I Am Thankful! - by Ane

As soon as I woke up this morning and realized that it was Thanksgiving Day there was no hesitation in counting my blessings.  Mark was sleeping peacefully next to me.  Not only is he alive, but he is as healthy and vibrant as he has been in a couple of years.  The cancer was likely growing for quite some time before we knew it was there.  As we look back we recognize the signs that at the time we thought were just the normal challenges of aging.  Now Mark has increased energy and sometimes I have trouble keeping up with him!  This is more than the miracle of modern medicine.  Yes, I will acknowledge that the medicine was miraculous in shrinking the tumors so quickly. We knew that if it worked it would give us more time together, but even with the meds it wasn't likely that he would live much more than a year from the time he was diagnosed.  Dr. Urba told us much later that Mark’s condition was so severe that he didn't think he would live more than 3 months if he did not respond to the meds.  The 6-12 month time frame he initially gave us was more than optimistic, perhaps more the time frame if he responded positively to the Zelboraf.

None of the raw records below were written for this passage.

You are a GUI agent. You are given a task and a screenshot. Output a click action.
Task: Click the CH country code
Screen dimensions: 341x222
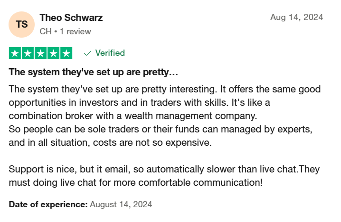click(46, 31)
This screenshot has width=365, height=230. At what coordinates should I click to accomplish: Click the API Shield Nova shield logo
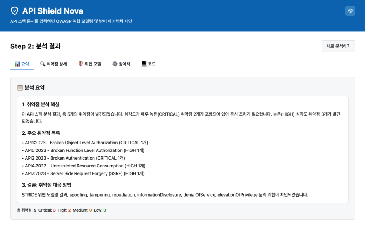(15, 11)

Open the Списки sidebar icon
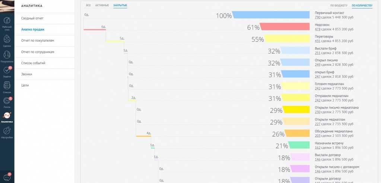pos(7,86)
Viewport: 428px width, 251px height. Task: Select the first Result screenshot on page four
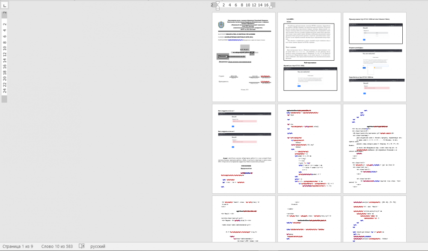pyautogui.click(x=243, y=119)
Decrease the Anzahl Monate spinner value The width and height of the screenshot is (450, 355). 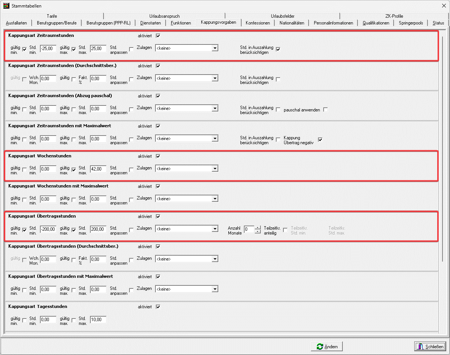(x=258, y=231)
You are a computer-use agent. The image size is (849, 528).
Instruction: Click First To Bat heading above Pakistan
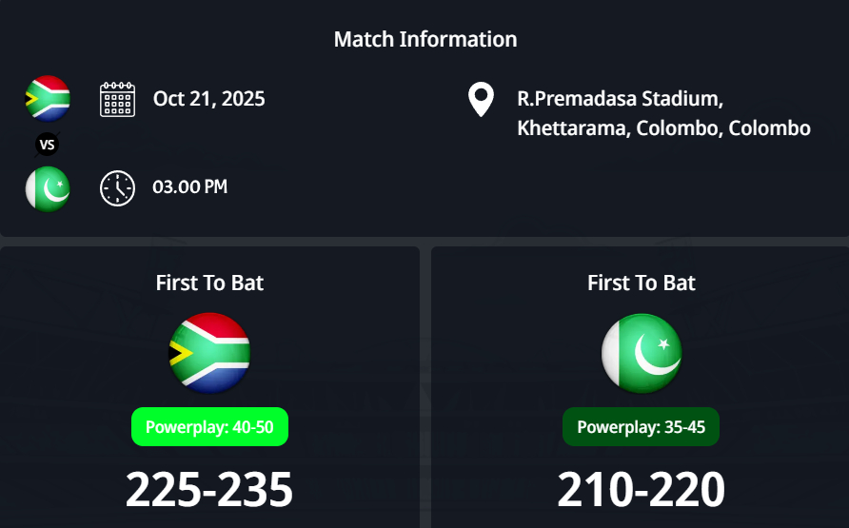[x=642, y=283]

Mark has been off all meds now since January and there is no indication of any tumor growth.  We meet with Dr. Urba again this coming January and will determine when to have the next scan.  Will the cancer return?  We don’t know.  What we do know it that we have been recipients of a miracle, and for that we are most grateful!  So today I am thankful – for Mark’s health, for more time together, for a loving supportive family, for the kindness of friends, and for the power of faith and prayer through which miracles are made possible.

3 Aug 2011

30 Jul 2013

10 Aug 2012

Healthy, Happy and Home Again - by Mark

Our visit with Dr. Urba, our oncologist, was pleasant and wonderfully uneventful.  All is still well!  He says I am looking good and with no unusual aches and pains, we should stay the course and ride it out drug free as long as we can.  If it comes back we would likely hit it with "Z" again and knock it back down.  He is very clear that we are in uncharted territory.  Zelboraf simply has not been around that long. There are so few that are still living, way fewer that are in remission and even less have gone off the medication.  We are so grateful to be here and to have more time together.  Thank you again for your love, faith and prayers.  It has been a miracle.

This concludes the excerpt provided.